Supplied entries: Begin
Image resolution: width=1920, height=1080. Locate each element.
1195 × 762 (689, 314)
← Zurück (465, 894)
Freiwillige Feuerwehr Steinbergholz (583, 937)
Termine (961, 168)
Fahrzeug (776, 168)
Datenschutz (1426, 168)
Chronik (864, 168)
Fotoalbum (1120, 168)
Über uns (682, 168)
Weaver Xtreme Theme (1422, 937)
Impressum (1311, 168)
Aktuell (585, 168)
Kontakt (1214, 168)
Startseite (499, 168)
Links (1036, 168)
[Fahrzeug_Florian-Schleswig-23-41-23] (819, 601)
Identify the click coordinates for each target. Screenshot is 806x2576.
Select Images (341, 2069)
Supplied entries: End
Supplied entries: Begin
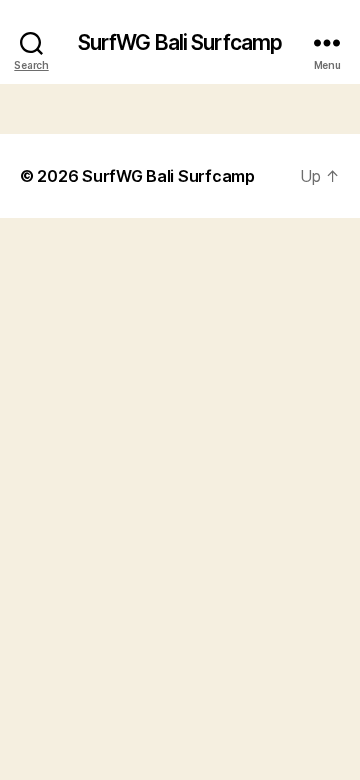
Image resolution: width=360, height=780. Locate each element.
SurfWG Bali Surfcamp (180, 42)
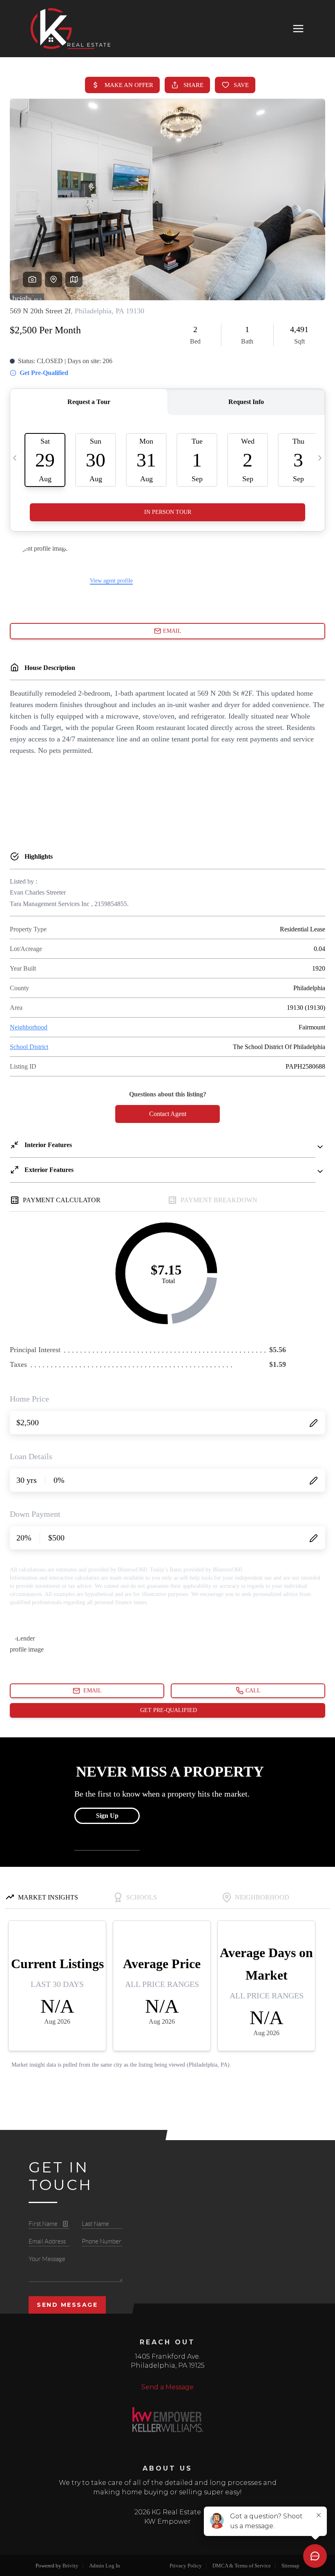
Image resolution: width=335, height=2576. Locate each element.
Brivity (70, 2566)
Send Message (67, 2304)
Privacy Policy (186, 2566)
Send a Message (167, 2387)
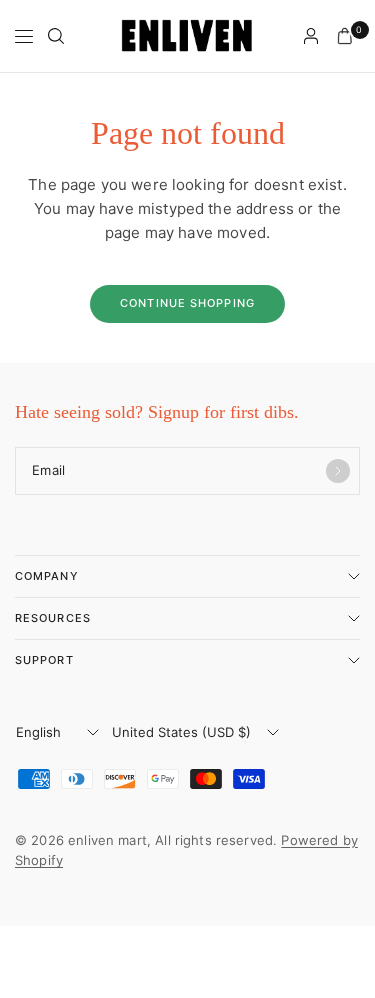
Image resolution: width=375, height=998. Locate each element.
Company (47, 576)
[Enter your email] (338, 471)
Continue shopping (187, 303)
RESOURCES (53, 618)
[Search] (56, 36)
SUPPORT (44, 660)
Supplied entries: End
### [What the task requires]
Lines of the data above that include the string "resolution" must each be copied.

### [Task response]
Image resolution: width=1920, height=1080. Locate each element.
Image resolution: width=360, height=780. Locate each element.
Image resolution: width=335, height=2576. Locate each element.
Image resolution: width=375, height=998. Locate each element.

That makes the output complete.